Recurring Fluid in Plural Space: Experiences and Treatment

There is a Pleurex catheter that can be inserted into your side, the drain bag is external and someone can empty it for you. Certain medications can slow the fluid production over time. Talk to a pulmonologist.

Hi there. My sister has struggled with pleural effusion since her diagnosis in January. She has had eight thoracenteses. Her pulmonologist implanted the Pleurx catheter about five weeks ago and she has avoided thoracentesis (and hospitalization) since then. We drain her catheter (at her home) about every other day and get out about a liter each time. 

Me again. I should’ve added that my sister‘s oncologist said that the fluid should slow down and stop after about four to six months of steady cancer drug treatment. She is on Kisqali and Arimidex, but has only been able to be on both for about six weeks due to some side effects she experienced with Kisqali. I hope that helps, and I hope you get some relief soon. 

Thanks everyone for the suggestions and support. My doctor said that a catheter increases the risk of infection. On Tuesday I will start chemo therapy and hopefully that will help.

I had the ame thing when I was diagnosed in 2019; they put catheters on my lungs that had to be drained several times a week which was much better than thoracentesis. They were removed a few months later and now my lungs are great!

I just had my 3rd thoracentesis since diagnosis Dec 2023. Kisqali stopped working for me after just over a year. I’m worried it’s just happening again and I’ll have to go right back soon 😢

I have had four thoracentesis within the last three weeks and still have issues. However, I have started my new treatment with Enhertu or Fam-trastuzumab, it's an infusion I will get every 21 days to fight this cancer. This treatment make me feel awful. Hopefully it will work for me and maybe you can let your doc know about this medication. Good luck

Hi everyone. I have. Stage 4 metastatic breast cancer. It spread to my lungs. I have constant pleural effusion large drain but no malignant cells found. I am on kisquali and Fasodlex injections for a year now. My mammogram and ultrasound showed slight decrease in my masses but the mri showed marked improvement. I just wish I can get rid of the pleural fluid. So the can see what is happening in the lungs

Thanks for all your kind words and suggestions. I go once a week to get my lungs drained. My chest feels like it is being squeezed tightly and it is difficult for me to breathe. I messaged my doctor this morning and told him that I can't take this anymore. There must be a treatment that can help me. The fatigue and the pain are driving me crazy and I want everything to stop. Thanks again for responding to my post

So sorry your pleural effusion causes you so much discomfort. I wonder why I have a large left lung effusion with no real symptoms. It appears on every image so it’s hard to see what on my left lung.
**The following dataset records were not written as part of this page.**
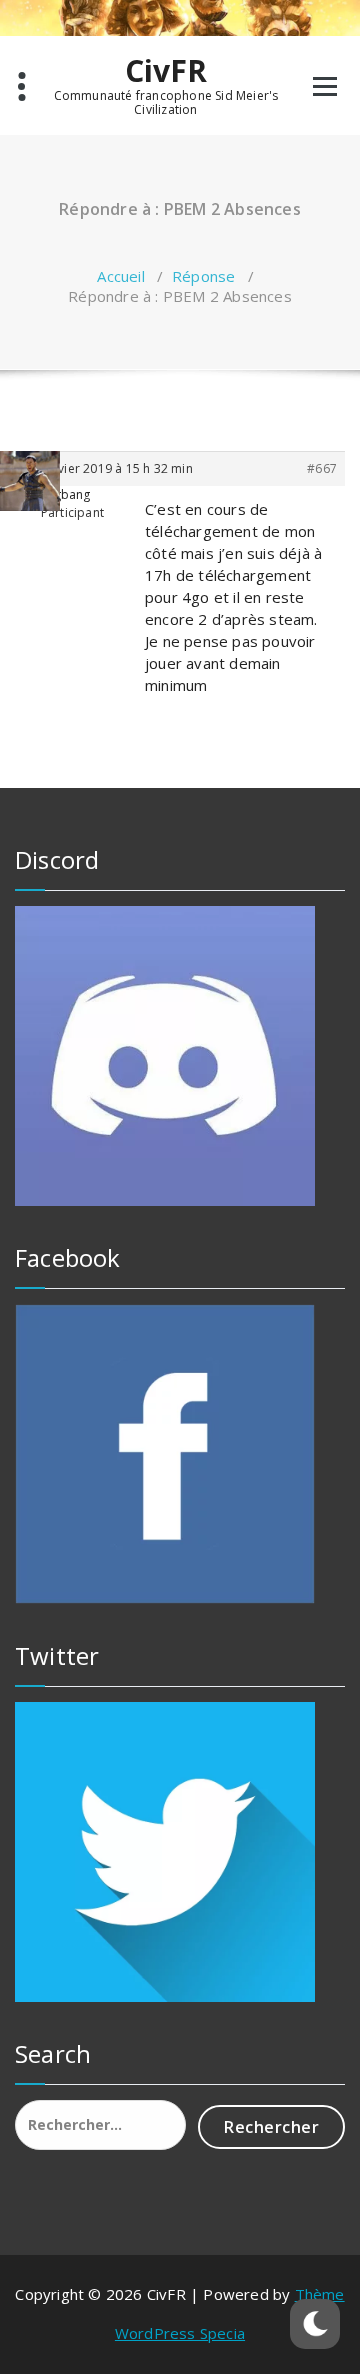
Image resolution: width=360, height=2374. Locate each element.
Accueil (120, 276)
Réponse (203, 276)
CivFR (166, 71)
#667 (322, 468)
Please keep us updated about your progress. Stay strong! We are all here for you!

Monika. How are you feeling?

I'm doing better 🤠 finally I got the pleural catheter after I put my foot down and I had my second Enhertu infusion. It is so much better, now that I can drain my lung and I think the Enhertu is working, the drainage is down to a minimum and hopefully they can remove the catheter. Thanks for all your support. I feel so much better.

So happy to hear that🙏❤️

Hello Jane I was just thinking you could suggest a pleural effusion to your left lung? Maybe that way your doctor can get a better picture of your left lung.

Yes I will ask him

I’m stage 4 MBC with a pleural effusion on my left lung. I’ve been put on oxygen and it’s giving me much relief. Now I use the oxygen when I’m resting but I also can be off of it for about 30 minutes at a time without falling below 90. I do have a concentrator in my room and a small portable device for shopping or outings.

I have a pleural effusion on my right lung and no one knows where the fluid is coming from. At least I have a pleural catheter so I can drain the fluid myself. At first, I had to go to the hospital to get my lungs drained, but since I have the catheter I can care for it myself. This is driving me nuts. My oncologist has changed my treatment and I'm now on Enhertu. The side effects are not that bad. What bothers me is the constant fatigue. Well, all I can do is to hang in there and take it one day at the time. Good luck for you and I hope it gets better for you.

Dealing with recurring pleural effusions can be exhausting, especially when requiring frequent drainage procedures. Many community members have shared similar experiences with fluid buildup, and treatment approaches can vary depending on individual circumstances - some have found relief through procedures like pleurodesis or indwelling catheters, while others work with their care teams on managing underlying causes. Connecting with others who understand this challenge firsthand might provide valuable insights and support during this difficult time.